The Calendar of History Marks the 21st Century
German Chancellor Angela Merkel reiterated the necessity of forming a new EU Security Council to reinforce EU foreign policy issues and strengthen its capacity. She said this on September 30, speaking in Ottobrone, DW reported.
Chancellor noted that foreign policy based on a common opinion cannot be a wise solution for the future. Instead, she suggested setting up a European Union Security Council, on a rotation principle. As an argument, the Chancellor pointed out the difficulties they faced when setting sanctions against Russia.
The proposed rotation principle implies that not all EU member states are permanently affiliated with the Security Council. According to the press release, Germany and France will have a status of a permanent member and other countries will be included in the rotation principle.
The idea of creating the EU Security Council is not sounded by Germany for the first time. For the first time this was announced as a result of French-German intergovernmental consultations in June 2018. At that time, the leaders of Germany and France noted: “We need debates in new formats, like the EU Security Council, to ensure closer coordination in the EU and outside forums.”

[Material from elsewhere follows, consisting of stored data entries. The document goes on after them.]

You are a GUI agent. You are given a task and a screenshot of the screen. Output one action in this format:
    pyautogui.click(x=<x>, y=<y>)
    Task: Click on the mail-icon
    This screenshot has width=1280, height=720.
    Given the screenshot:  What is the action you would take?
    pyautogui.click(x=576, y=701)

EU foreign policy coordination was one of the most important reforms envisaged by the Lisbon Treaty, which was also conditioned by the creation of the EU Foreign Affairs Service. At the same time, even within the eight years of the existence of this body, it has failed to reach a common EU foreign policy, since member states have their own foreign policy priorities and are primarily guided by their national interests. The same principle applies to the decisions that are adopted by the current EU regulations on consensus principle. This is the reason why Germany and France offer to abandon that principle.
These two Western European countries, which stand on the basis of the formation of the European Union, and now bear a large part of the economic and political “burden” of the Union, want to posess more opportunities. It is another question that such an approach contradicts the principles of the European Union. And it is not ruled out that in case of becoming a reality these changes will later cause a serious value crisis, instead of strengthening the union.